Anyhow, Friday night hits and I need ice cream. Or at least I think I do.

Then Saturday morning dawns, when my husband likes to either cook a huge breakfast of eggs, bacon, and chocolate pancakes - or run to McDonald’s for an egg mcmuffin. It’s like a mine field, ladies!

So I guess what I’m saying is: help! I need extra prayer for the weekends. I failed miserably last night. But I’m pulling myself up by my sandal straps and getting right back on that horse. Cause it’s worth it. Right?

6 Comments »

  1. (((Carrie))) Weekends can be a minefield, that’s for sure. The best I ever did on weekends was when I had a Saturday weigh-in with Weight Watchers. I would behave on Friday night b/c I knew I had to weigh in on Saturday morning, and then I would generally be good on Saturday because I would be pumped from the meeting … of course at the time I was single and didn’t have a husband who asked me to dish him up ice cream.

    Hang in there! I’m not sure what I’ll do when our normal Friday night pizza happens next week. I was blessed with a week off b/c my husband had a couple wisdom teeth removed and couldn’t chew it … hence the ice cream snare!

    Comment by stephanie — July 29, 2006 @ 1:42 pm

  2. I understand Carrie – I so understand. For some reason growing up my family always considered Friday nights and the weekends as either “free for all” or “junk days”. This mentality has invaded the current life as well!
    This weekend has been a struggle that is for sure. I am comforted to know that I am not the only one with weekend issues! ;) Thank you for sharing, it IS worth it and I will pray for you right now.

    Comment by Kat — July 29, 2006 @ 3:34 pm

  3. Hey sweet lady! First of all, let’s find another word instead of “failed”. It just sounds too…

    How about “detoured”? You veered to the left for a minute and now you’re getting back on track, eh?!

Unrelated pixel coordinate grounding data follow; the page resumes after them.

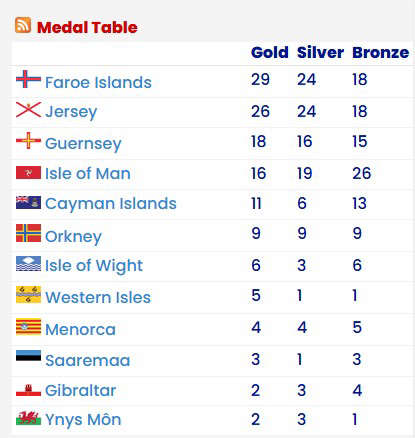Click the orange RSS feed icon
This screenshot has width=415, height=438.
(23, 25)
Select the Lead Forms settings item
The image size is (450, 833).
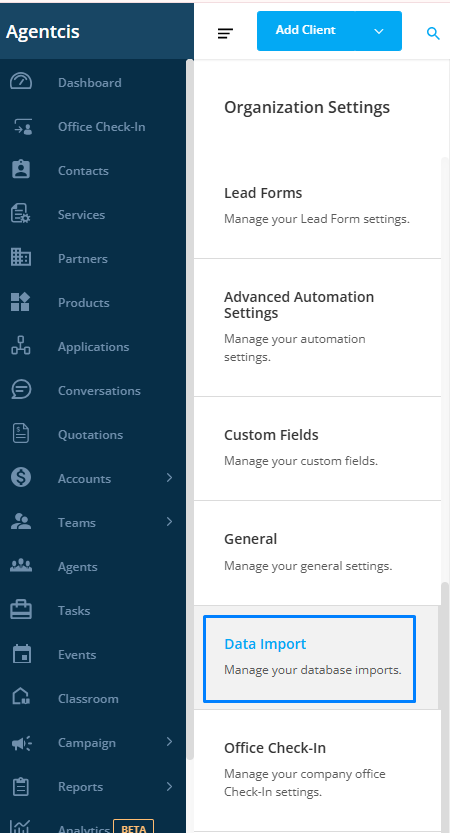pyautogui.click(x=317, y=207)

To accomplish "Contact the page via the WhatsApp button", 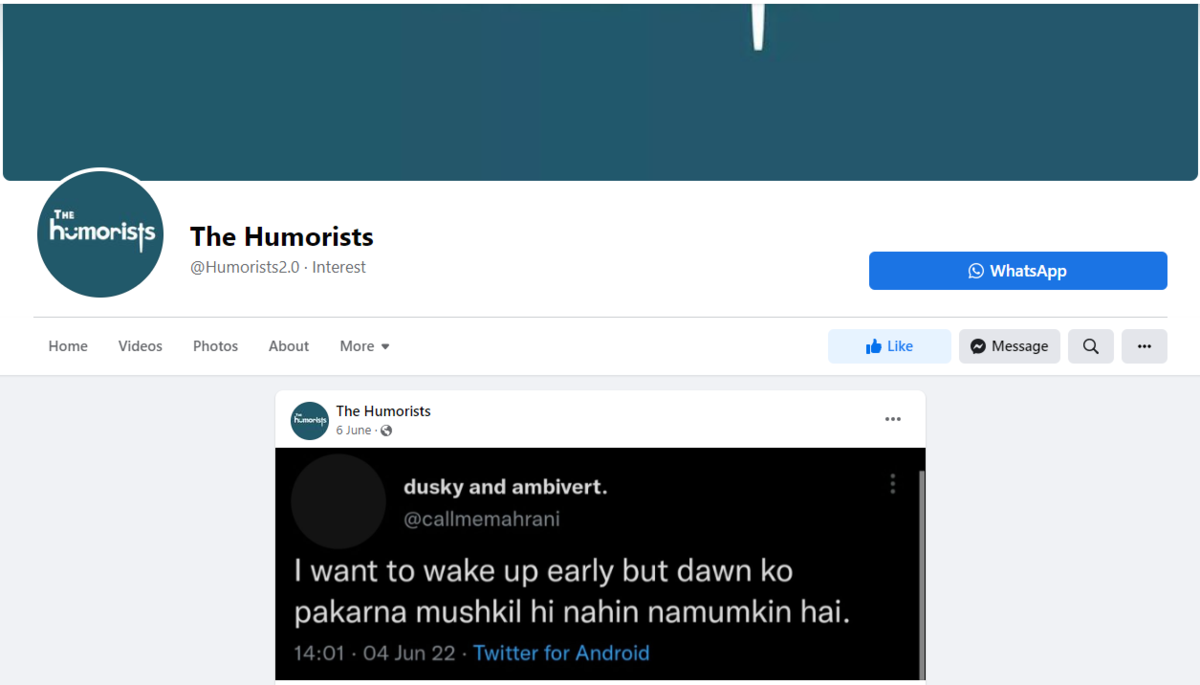I will click(x=1018, y=271).
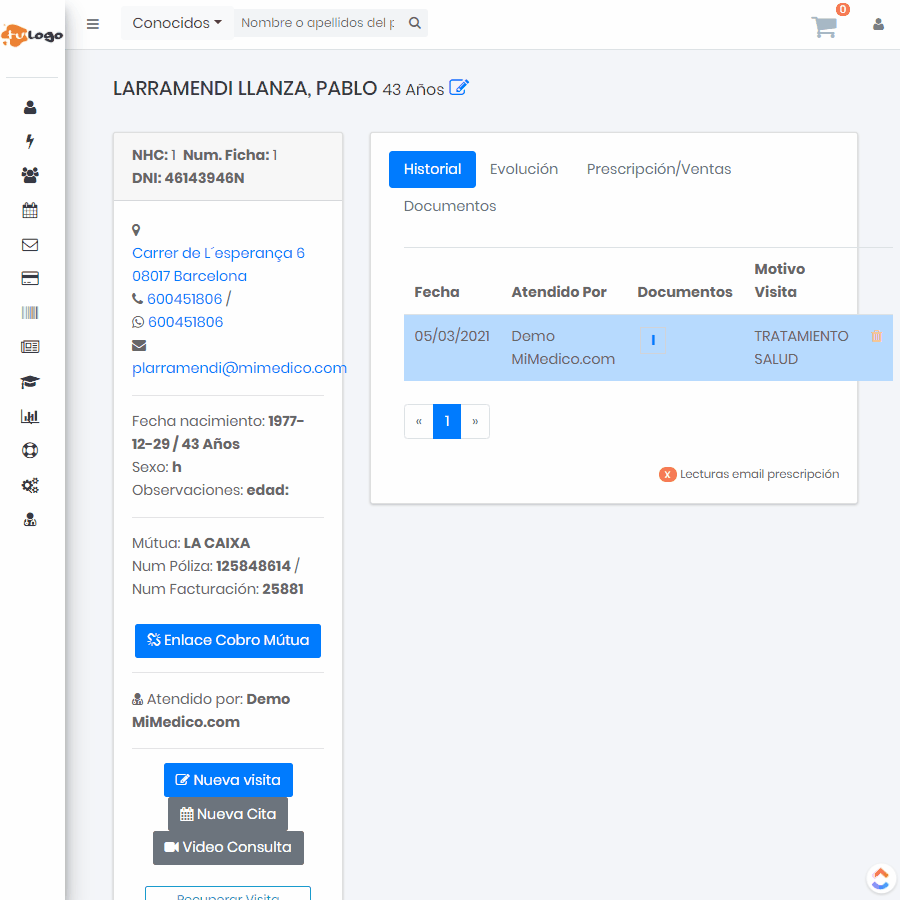Expand the Conocidos dropdown
Screen dimensions: 900x900
(x=177, y=23)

    I know you probably know the stategies already, but let’s go over them anyway. Eat super well on Thursday and Friday. Lots of veggies, lots of water. Have a big salad - with a healthy dressing - before the pizza arrives. Decide beforehand how many pieces you will have - 1 or 2? (not my standard 4). Then make sure you eat your portion sloooowwllly. And don’t read while you eat! (I’m speaking to myself here) As for breakfast, maybe your husband could forego the big breakfasts for awhile?

    I know around here, we’ve explained to the boys that we won’t be ordering pizza for awhile, because mommy can’t have it. They aren’t thrilled, but this is a chance for them to learn about being supportive and sacrificing for others.

    As far as the ice cream, I think Angie wrote on her blog about some really good frozen treats - I don’t remember what they were…

    Comment by blestwithsons — July 29, 2006 @ 3:35 pm

  4. Oh, Carrie. As I was logging on, it was to say the same thing as you–weekends are dangerous for me.

    I also come by it be conditioning as my family always went out to eat on Friday nights (back in the day before pizza delivery).

    Maybe while hubby is making up that big breakfast (unless he puts it on hiatus) you can go out, like yard saling, or walking, or what-have-you.

    Praying for you all!

    Comment by lady laura — July 29, 2006 @ 4:00 pm

  5. weekends are hard in general. You can do it - I agree with Blest - it’s a DETOUR, not a failure. If at first you don’t succeed, etc.

    Comment by Tracy — July 30, 2006 @ 11:01 am

  6. Hey Carrie - weekends are my most difficult time also. I do take Friday’s off from any meal plan but I try not to dive off the deep end with it. I call it my “diet sabbath” lol. This actually isn’t a problem as long as I’m back on track come Saturday morning. Of course, when Erik is home it’s harder because all routine is out the window.

    We can do this though! This journey isn’t about perfection - it’s about doing well MOST of the time lol. More wins than losses in the battlefield.